### The task:
In the passage on the volumetric method, what is the final step of the measurement procedure?

### Quoted passage:
-- Start --
2.2. Volumetric Method

Figure 1b shows the volumetric method for measuring the decrease in the water level versus the elapsed time [43,44]. The measurement procedure of the volumetric method using a dedicated glass tube was as follows: First, the water was added into the glass tube packed at the bottom with a rubber seal. Then, the gas-enriched specimens were loaded into the empty space at the top of the glass tube, and the tube was sealed. Finally, the bottom rubber seal was removed inside the water-filled container. According to the U-tube manometer principle [45], the water level decreased, indicated by the red vertical arrow in Figure 1b, as the amount of outgassing from specimens increased (blue vertical arrow).

Moreover, the decrease in water level is converted into a decrease in water volume and an increase in the amount of gas, as shown on the bottom right-hand side of Figure 1b. The geometric parameters of the glass tube for the water level conversion shown in Figure 2 are introduced as follows:

• $A_{\mathrm{C}}$ [cm²]: inner cross-sectional area of the thin part of the glass tube.
-- End --
### Raw data:
-- Start --
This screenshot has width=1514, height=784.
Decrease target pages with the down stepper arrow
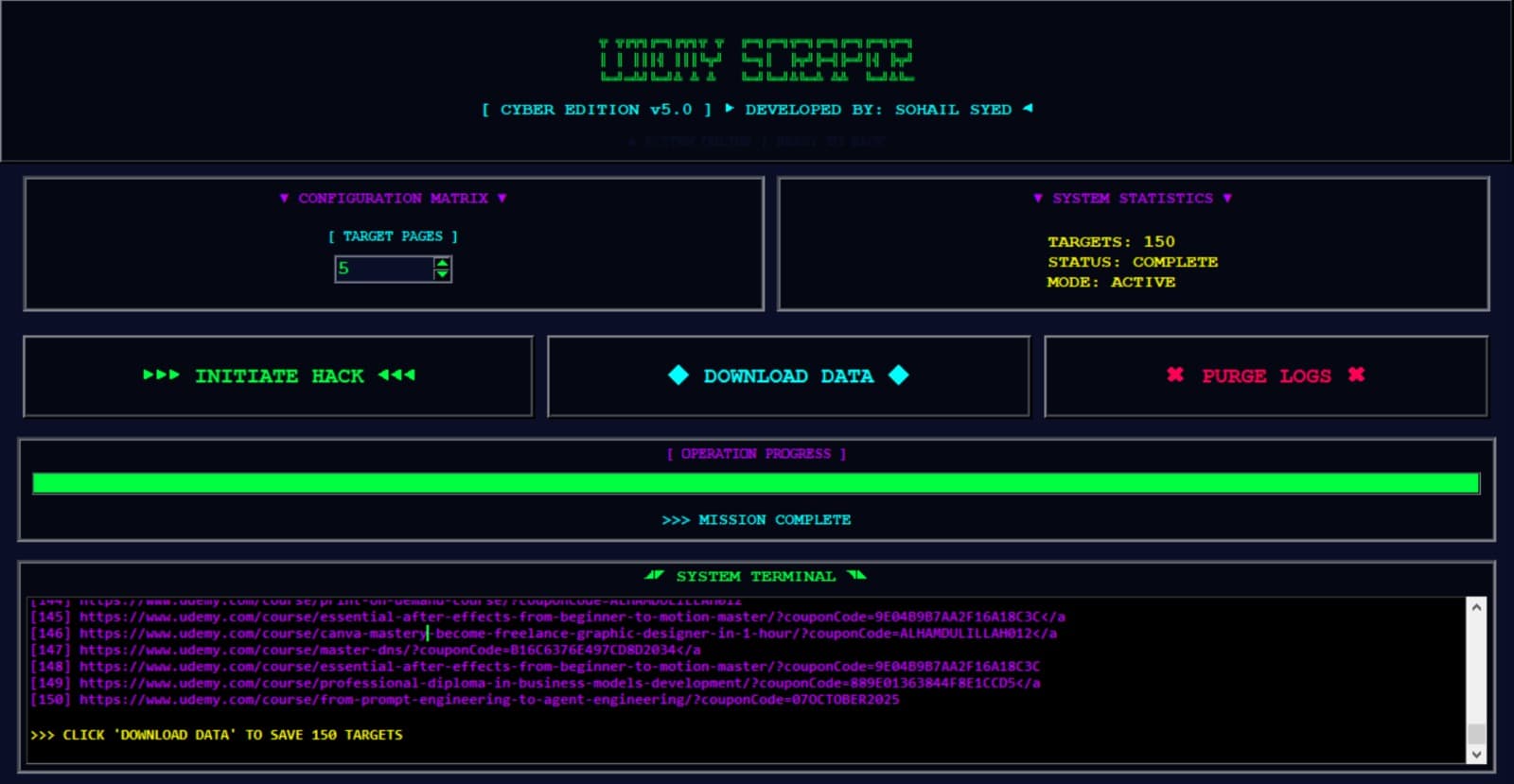click(442, 275)
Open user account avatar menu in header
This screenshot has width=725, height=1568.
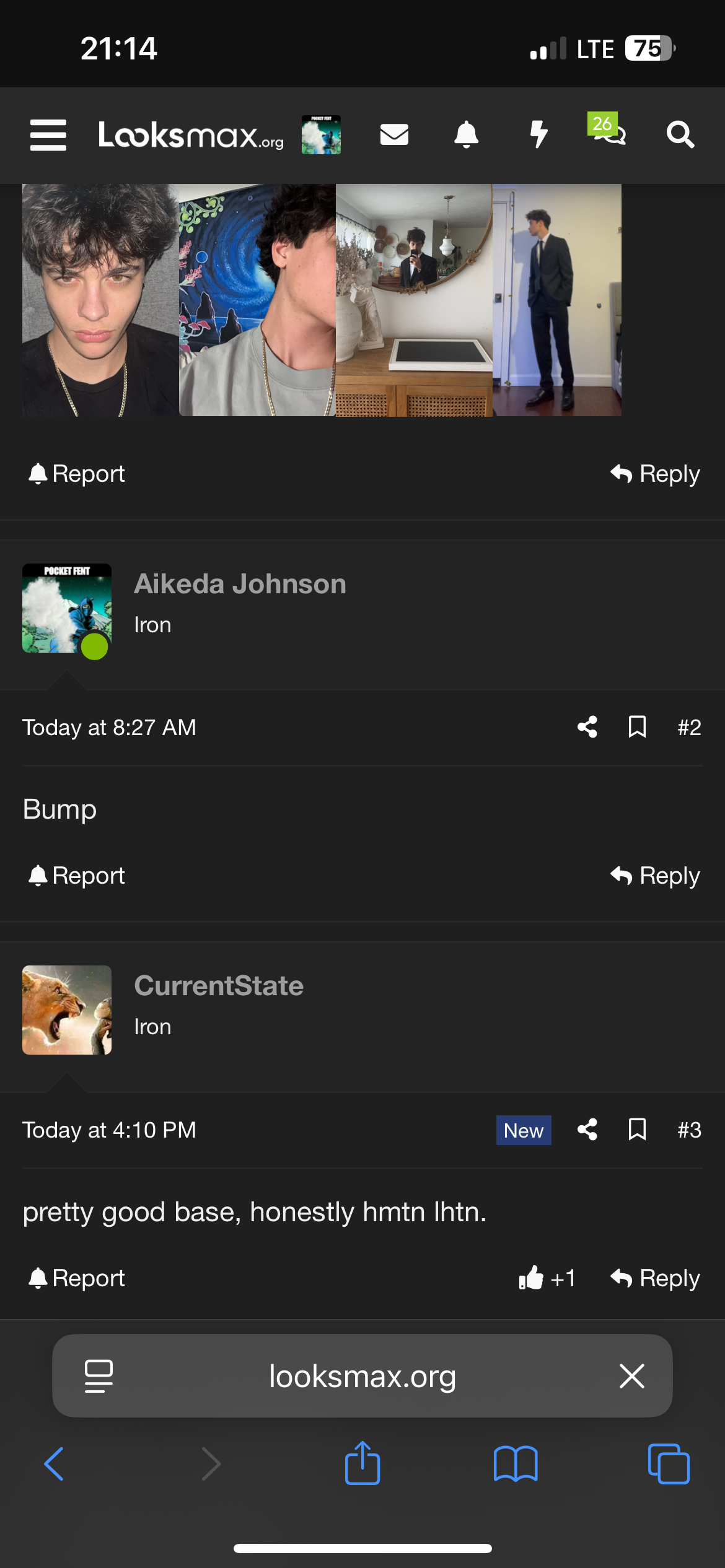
-- End --
### Task result:
The bottom rubber seal is removed inside the water-filled container.